Speculative Authentication
(or how to make pixel art your password)
Speculative Authentication is essentially reimagining the way we authenticate users. Instead of just creating things, to create ideas, about what could be, imagining possible futures. Rather than authenticating through a traditional password, a string of characters the user inputs, what if the authentication method looked like something else? But what?
How I became interested
A few weeks ago, I came across a website that documented a three-day meeting of a group of artists, designers and technologists. The purpose of this meeting was to reimagine how machine learning might be able to be used in authentication- but not using traditional methods like biometric data.
What they came up with was a bunch of quirky methods, one using collaboration as the key to unlock a message, while others used body movements and images to implement their own authentications.
As a somewhat newer programmer, I was hesistant to delve into machine learning yet, but I was curious about how I might go about implementing my own alternative method for authentication. What would that look like?

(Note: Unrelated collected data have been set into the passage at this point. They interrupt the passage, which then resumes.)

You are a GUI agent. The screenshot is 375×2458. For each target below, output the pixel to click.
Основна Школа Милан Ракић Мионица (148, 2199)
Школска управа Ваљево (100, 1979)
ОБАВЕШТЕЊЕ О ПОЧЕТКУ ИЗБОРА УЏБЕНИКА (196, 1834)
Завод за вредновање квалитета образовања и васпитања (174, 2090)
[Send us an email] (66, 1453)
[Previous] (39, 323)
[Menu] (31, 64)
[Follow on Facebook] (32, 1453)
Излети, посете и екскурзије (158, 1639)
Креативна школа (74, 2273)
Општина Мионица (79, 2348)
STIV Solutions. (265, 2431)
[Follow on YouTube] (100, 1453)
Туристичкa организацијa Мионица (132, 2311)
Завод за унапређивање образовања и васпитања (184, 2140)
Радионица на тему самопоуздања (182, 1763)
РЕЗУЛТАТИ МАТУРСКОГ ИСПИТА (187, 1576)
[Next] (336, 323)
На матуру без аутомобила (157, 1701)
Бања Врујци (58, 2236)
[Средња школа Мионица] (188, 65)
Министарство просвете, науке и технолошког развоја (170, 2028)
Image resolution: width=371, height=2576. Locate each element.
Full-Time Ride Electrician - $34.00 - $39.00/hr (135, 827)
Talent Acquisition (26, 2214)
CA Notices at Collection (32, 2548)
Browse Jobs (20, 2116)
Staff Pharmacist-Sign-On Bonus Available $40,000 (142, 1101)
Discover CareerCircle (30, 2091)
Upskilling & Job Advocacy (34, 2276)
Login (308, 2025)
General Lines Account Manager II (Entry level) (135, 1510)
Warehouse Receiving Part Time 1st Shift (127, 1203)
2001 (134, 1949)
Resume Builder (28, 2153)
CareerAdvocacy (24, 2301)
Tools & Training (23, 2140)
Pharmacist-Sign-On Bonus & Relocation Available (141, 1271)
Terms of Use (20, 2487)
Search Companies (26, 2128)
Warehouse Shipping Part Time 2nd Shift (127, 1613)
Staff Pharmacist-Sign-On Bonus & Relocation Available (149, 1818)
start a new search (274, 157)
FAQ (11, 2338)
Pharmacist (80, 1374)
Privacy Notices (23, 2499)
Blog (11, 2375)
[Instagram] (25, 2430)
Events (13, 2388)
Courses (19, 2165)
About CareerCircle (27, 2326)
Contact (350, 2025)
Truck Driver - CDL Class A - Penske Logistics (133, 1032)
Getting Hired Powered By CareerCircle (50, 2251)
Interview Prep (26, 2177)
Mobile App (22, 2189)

How could I avoid using machine learning in doing so? What would the user inputs be? How could that be secured?
Enter Pixel Art
The first question I had after I decided to use pixel art as my method, is how can you translate the location of a pixel, it’s color, to something that can be saved, verified, and used to authenticate.
Well, convert it to a string of course.
Each pixel is an input that has a corresponding value. The value of the input is added onto an array that store the order of the input sequence and once the user is ready to sign up, the array is concatenated to create the password string.
And then some security things
The string is then hashed and salted using Bcrypt before being store in the database alongside the username.
As of now, the username is just a string of characters - still playing with other ideas for creating an alternative user indentifier - perhaps another input of pixel art?
When the user login, a similar process ensues. The user inputs their sequence of pixels and bcrypt does its magic to determine whether the that matches up with the stored (hashed + salted) password.
I’m not claiming this authentication method is the most airtight, secure thing ever to hit the tech world. But it has been an interesting way to examine whether we can approach authentication a little differently. After all, CAPTCHA, face recognition + two-factor were new once too!
Now what?
That’s a good question. I’m hoping to use the pixel art authentication method on some smaller projects in the future. Perhaps do a little more work on the security side.
I’m also curious to experiment with further alternatives to authentication - what other methods can I try? How else can we reimagine what a password is?
And what other things can we reimagine?